__WHAT THE EXERCISE ASKS__. Extract the stretch of the records from their beginning through the line containing "Action: [x=630, y=615]". Reproduce each line exactly.

(Records excerpted from a collection)
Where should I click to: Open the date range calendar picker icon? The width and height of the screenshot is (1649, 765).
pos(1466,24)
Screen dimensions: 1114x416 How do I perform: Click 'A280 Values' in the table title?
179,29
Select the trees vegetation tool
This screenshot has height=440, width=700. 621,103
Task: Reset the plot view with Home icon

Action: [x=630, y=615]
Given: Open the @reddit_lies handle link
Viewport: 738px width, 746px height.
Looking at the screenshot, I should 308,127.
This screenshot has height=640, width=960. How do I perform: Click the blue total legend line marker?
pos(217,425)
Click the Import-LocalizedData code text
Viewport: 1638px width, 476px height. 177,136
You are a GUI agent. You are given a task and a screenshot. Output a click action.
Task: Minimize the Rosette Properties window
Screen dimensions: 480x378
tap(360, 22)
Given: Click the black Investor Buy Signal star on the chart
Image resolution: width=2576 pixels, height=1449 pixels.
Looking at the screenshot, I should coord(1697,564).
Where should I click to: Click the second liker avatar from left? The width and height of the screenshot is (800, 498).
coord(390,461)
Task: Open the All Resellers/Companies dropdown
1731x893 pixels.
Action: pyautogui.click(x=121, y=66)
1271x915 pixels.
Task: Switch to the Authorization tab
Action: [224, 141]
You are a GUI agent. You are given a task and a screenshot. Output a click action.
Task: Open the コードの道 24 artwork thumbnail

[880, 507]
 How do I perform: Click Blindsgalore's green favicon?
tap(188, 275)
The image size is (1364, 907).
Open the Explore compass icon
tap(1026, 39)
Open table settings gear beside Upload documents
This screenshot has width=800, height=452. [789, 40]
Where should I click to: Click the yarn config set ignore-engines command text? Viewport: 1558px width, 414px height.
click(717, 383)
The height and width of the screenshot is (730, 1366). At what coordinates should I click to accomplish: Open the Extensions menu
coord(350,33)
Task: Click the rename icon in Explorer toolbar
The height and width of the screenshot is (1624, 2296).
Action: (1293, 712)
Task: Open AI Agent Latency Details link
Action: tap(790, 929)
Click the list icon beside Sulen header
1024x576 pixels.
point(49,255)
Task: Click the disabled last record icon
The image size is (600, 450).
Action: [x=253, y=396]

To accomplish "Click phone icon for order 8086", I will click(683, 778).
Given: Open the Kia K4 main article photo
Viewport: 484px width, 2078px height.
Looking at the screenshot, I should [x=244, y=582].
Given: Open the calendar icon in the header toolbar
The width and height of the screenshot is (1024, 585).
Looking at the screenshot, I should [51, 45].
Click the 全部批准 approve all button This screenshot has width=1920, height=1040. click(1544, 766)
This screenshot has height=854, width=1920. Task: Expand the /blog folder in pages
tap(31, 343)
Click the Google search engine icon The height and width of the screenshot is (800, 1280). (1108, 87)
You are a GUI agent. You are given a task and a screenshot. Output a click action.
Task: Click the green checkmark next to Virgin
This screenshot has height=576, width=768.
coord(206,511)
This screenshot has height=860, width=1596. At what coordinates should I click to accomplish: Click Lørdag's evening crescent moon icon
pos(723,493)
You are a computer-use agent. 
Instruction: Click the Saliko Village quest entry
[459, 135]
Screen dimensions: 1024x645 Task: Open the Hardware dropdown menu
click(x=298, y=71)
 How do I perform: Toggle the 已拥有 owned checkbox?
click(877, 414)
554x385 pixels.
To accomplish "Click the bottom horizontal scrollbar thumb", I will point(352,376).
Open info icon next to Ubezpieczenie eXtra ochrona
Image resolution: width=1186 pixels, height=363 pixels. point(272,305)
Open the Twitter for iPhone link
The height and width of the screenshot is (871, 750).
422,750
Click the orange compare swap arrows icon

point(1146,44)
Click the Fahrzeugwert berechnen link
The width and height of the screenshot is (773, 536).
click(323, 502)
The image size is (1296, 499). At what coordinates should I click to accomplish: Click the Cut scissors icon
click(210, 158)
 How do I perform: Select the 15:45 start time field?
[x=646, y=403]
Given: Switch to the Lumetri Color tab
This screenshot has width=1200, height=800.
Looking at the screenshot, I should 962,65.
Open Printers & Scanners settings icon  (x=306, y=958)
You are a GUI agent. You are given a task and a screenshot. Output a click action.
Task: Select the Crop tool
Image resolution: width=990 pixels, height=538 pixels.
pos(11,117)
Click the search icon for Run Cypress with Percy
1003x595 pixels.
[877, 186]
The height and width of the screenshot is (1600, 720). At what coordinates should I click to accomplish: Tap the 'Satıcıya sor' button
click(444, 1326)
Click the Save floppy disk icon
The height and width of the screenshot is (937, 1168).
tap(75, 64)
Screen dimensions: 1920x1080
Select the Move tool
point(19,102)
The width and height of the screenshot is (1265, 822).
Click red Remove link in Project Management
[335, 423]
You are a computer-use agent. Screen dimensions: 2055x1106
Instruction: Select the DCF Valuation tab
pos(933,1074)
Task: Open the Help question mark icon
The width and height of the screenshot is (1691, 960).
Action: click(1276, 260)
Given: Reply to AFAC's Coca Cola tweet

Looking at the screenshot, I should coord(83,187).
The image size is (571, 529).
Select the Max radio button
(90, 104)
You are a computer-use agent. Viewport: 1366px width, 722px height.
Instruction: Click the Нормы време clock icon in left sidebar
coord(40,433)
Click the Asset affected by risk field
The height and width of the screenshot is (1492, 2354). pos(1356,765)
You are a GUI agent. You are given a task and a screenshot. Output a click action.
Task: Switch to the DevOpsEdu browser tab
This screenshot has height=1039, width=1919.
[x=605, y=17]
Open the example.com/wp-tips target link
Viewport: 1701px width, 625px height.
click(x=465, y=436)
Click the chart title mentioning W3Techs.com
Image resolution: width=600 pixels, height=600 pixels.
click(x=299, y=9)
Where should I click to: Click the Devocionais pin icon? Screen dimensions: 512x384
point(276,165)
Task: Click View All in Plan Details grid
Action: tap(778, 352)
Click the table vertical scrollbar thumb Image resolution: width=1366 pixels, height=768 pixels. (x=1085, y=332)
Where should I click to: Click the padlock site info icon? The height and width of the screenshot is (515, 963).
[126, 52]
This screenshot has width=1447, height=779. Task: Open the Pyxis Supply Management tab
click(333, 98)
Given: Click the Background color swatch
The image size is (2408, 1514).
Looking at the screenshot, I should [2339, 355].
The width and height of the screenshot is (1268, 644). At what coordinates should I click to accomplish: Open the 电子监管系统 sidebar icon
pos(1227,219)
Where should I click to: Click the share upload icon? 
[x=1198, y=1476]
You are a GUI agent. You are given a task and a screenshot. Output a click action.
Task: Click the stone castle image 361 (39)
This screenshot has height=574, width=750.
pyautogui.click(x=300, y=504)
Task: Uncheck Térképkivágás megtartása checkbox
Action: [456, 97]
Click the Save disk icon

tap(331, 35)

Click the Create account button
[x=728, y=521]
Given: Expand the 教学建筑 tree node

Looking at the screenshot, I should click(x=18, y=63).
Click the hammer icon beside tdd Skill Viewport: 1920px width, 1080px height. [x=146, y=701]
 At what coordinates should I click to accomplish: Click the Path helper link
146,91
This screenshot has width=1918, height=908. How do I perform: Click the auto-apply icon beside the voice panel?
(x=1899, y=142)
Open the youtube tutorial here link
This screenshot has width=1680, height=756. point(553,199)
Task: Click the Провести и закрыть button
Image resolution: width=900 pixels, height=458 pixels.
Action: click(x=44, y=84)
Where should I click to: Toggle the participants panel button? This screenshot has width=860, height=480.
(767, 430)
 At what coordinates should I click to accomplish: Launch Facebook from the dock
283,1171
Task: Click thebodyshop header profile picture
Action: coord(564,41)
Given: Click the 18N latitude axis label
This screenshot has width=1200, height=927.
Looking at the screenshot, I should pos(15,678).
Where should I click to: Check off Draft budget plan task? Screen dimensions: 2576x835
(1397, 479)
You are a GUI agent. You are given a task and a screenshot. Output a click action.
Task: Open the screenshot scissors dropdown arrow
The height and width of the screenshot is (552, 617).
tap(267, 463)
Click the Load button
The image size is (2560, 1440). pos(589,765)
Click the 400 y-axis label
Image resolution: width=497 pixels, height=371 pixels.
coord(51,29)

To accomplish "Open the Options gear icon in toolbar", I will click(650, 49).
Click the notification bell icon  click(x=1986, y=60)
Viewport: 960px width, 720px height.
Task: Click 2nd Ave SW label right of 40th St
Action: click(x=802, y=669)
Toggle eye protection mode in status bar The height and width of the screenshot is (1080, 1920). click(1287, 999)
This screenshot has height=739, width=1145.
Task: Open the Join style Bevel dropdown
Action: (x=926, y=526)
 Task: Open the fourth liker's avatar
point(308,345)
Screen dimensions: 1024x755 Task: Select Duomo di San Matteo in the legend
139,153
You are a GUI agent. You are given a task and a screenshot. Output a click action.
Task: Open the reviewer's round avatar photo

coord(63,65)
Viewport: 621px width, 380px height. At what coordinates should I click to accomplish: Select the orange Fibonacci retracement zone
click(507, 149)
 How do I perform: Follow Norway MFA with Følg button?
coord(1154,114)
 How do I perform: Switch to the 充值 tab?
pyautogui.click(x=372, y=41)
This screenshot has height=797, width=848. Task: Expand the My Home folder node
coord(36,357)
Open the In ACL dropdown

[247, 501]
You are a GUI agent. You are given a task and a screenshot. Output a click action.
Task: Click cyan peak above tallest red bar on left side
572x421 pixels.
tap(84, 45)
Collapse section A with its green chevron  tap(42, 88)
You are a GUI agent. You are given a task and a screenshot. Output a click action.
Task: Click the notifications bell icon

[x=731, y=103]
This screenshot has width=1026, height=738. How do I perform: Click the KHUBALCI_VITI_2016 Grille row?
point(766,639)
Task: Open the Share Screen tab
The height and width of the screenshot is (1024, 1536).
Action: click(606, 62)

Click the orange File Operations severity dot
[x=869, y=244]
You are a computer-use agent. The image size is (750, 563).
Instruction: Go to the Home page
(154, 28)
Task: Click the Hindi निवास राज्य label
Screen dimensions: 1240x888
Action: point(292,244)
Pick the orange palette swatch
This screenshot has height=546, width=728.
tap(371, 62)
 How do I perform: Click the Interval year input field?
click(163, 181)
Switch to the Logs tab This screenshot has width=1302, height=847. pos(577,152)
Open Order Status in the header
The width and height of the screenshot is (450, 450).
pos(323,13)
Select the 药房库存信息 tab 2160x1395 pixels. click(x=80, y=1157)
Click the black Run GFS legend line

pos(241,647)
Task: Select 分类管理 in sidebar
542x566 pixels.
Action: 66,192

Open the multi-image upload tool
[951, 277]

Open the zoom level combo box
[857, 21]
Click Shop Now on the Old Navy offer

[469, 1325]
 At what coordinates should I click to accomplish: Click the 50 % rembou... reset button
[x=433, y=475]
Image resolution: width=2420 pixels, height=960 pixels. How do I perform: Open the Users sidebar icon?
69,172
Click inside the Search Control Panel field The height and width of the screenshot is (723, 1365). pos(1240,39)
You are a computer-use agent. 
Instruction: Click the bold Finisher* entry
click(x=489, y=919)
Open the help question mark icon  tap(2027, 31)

__ANSWER TO THE PROBLEM__.
Where should I click to: Open the date range calendar picker icon? The width and height of the screenshot is (1649, 765).
pos(1466,24)
Screen dimensions: 1114x416 How do I perform: Click 'A280 Values' in the table title?
179,29
Select the trees vegetation tool
This screenshot has height=440, width=700. 621,103
Task: Reset the plot view with Home icon

Action: [x=630, y=615]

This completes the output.